Il Generale Della Rovere (1959)
Roberto Rossellini’s epic war drama treads familiar territory when looking upon it with 60+ years of films of that ilk. The meat of the story, which takes place in the heart of an Italian prison which has been occupied by German soldiers, revolves around the assumption that the titular General Della Rovere has come and assumed a leadership among the prisoners. The most interesting component of the film, one that was seen in Citta Aperta as well was the humanization of the Germans. So much so that the unlikely friendship between Colonel Muller (Hannes Messemer) and Emanuele Grimaidi (fellow director Vittorio De Sica who constantly reminded me of Gene Kelly), is the true heart of the story up until the film’s final moments.
What makes this relationship interesting which in reflection to American cinema which painted the German soldiers more plainly black and white/good and evil parable, is that Colonel Muller at least seems to be sympathetic in a different manner. He’s the least effective German Colonel ever seen on film, he is simply a product of his government. He doesn’t want to torture Emanuele/Rovere, but he’s left no choice. It makes his speech to the wife of the real Rovere (who is in reality dead) rather complex with his sincerity. It’s a real Fox and the Hound; the differences of the Italians and the Germans and what they stand for truly is a matter of life and death but the film is exploring how that has effected the citizens and soldiers of the situation. That also becomes the huge turning point for Emanuele’s character, who realizes the gravity of his role as the General and why the final decisions he makes in the film transcend who he was before entering the Milan prison, but who the General will stand for after he is dead.
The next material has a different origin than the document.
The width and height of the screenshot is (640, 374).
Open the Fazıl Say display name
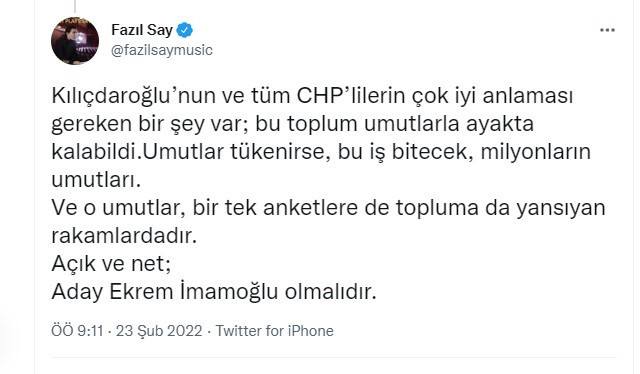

Otherwise, the road to this revelation is not as engaging but treading beats of the impoverished life that was at hand during this era in World War II. The over-saturation of war films made this viewing experience somewhat underwhelming, even though it still overall succeeds as a film about triumph of will. But the beats the film hit are predictable and certain deaths are not unexpected. It is the performances of Messemer and De Sica that drive the story and tear the two characters apart internally and externally that makes the film stand out.